Preparation & Dosage
Clinically studied dosages include 220 mg oral capsules standardized to 1.2% apigenin taken twice daily for anxiety. Topical or oral forms are used for anti-inflammatory effects, but specific dosages for Roman chamomile were not detailed. Consult a healthcare provider before starting any new supplement.
Synergy & Pairings
Lavender, valerian, passionflower, lemon balm, ashwagandha
Safety & Interactions
Roman chamomile is generally well tolerated at typical dietary and supplemental doses, but individuals with allergies to Asteraceae/Compositae family plants (ragweed, chrysanthemums, marigolds) carry a meaningful risk of cross-reactive allergic reactions including contact dermatitis and, rarely, anaphylaxis.
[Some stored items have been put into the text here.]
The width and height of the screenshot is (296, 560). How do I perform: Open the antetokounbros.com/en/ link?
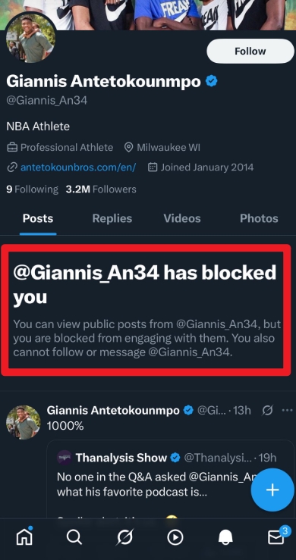click(78, 167)
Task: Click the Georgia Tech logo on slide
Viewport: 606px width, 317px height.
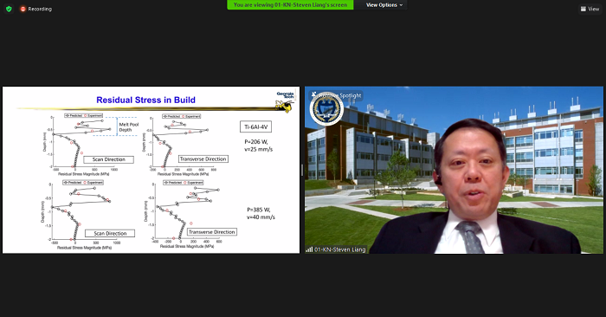Action: (x=285, y=95)
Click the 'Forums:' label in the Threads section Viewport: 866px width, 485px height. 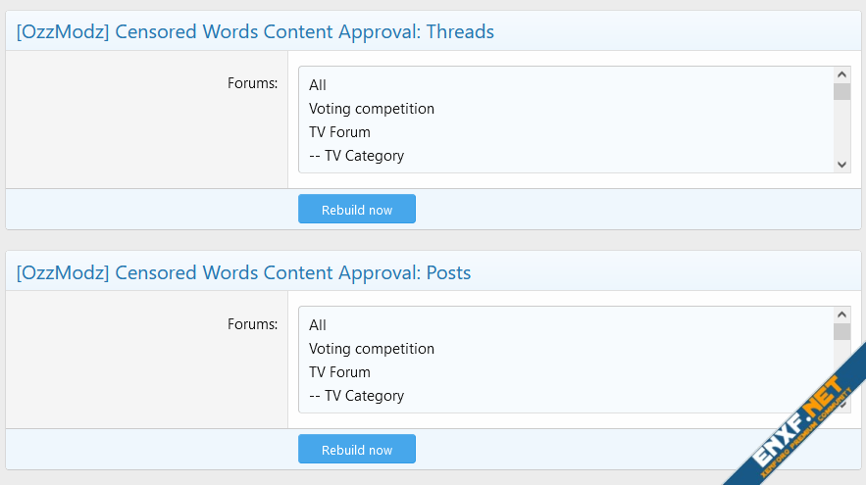(252, 83)
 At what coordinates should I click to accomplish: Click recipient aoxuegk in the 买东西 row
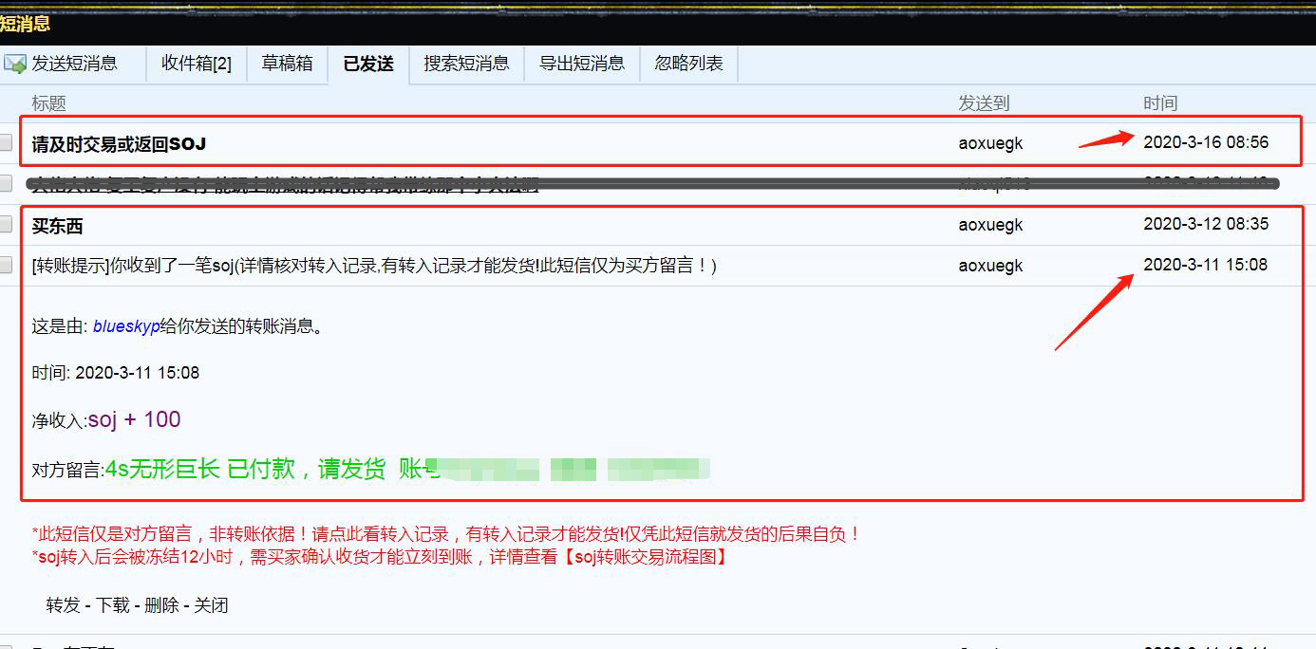click(x=990, y=226)
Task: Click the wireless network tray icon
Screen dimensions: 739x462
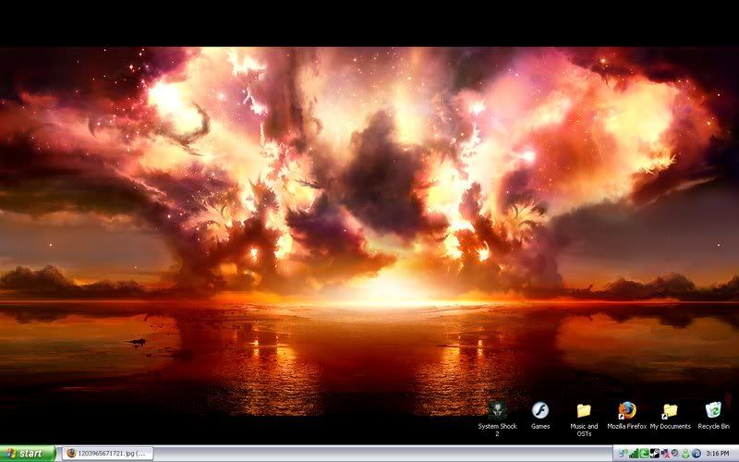Action: (623, 454)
It may potentiate the effects of benzodiazepines, CNS depressants, and sedative medications due to its GABA-A agonist activity, and warfarin anticoagulant effects may be enhanced due to coumarin constituents in the plant. Roman chamomile is contraindicated in pregnancy, as uterine stimulant effects have been observed in preclinical models, and it should be used with caution in breastfeeding women. Children under two and individuals on anticoagulant therapy should consult a healthcare provider before use.